◆ **ASSIGNMENT**: Copy exactly. Begin at the line containing "Instruction: Click the" and stop at the last line of the entries, omitting any pictures.

◆ **RECORDS SUPPLIED**:
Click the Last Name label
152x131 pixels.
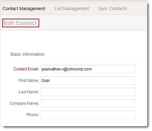[29, 92]
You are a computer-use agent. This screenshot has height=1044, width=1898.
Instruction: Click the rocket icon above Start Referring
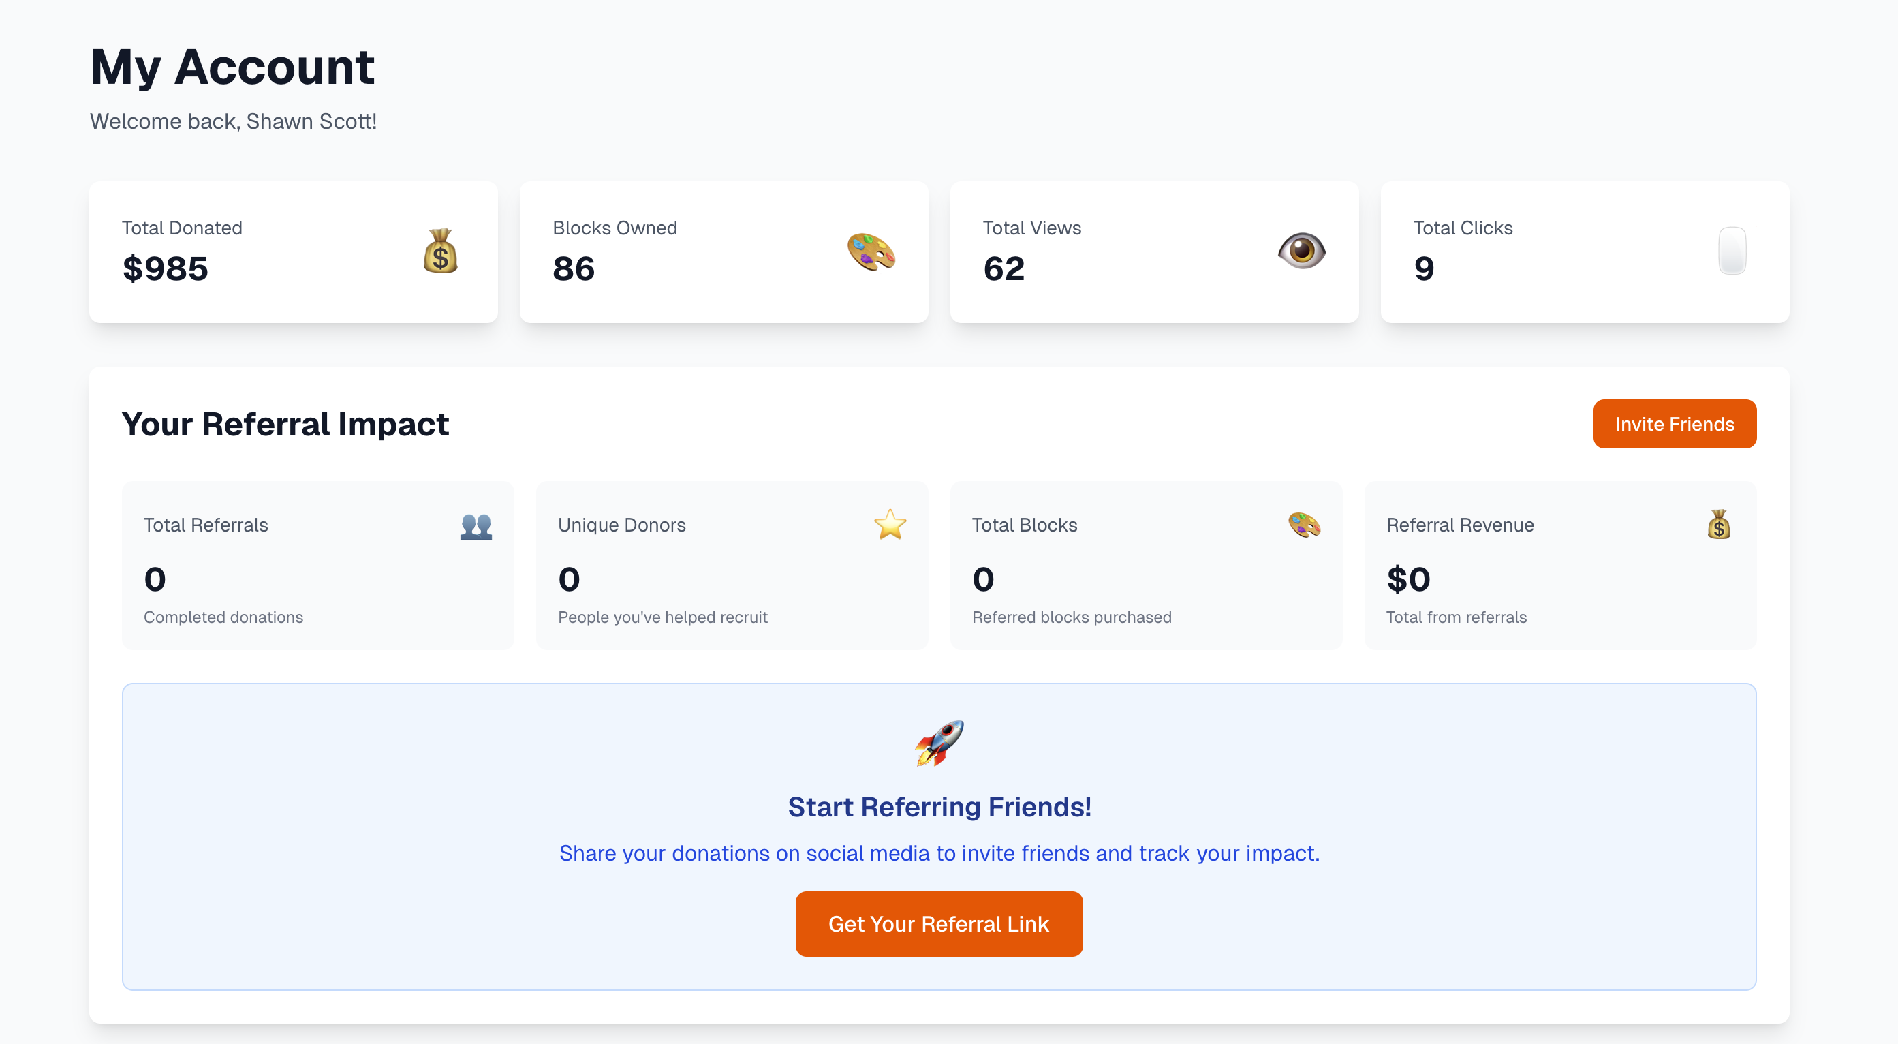[939, 743]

◆ **RESPONSE AREA**:
Instruction: Click the rocket icon above Start Referring
[939, 743]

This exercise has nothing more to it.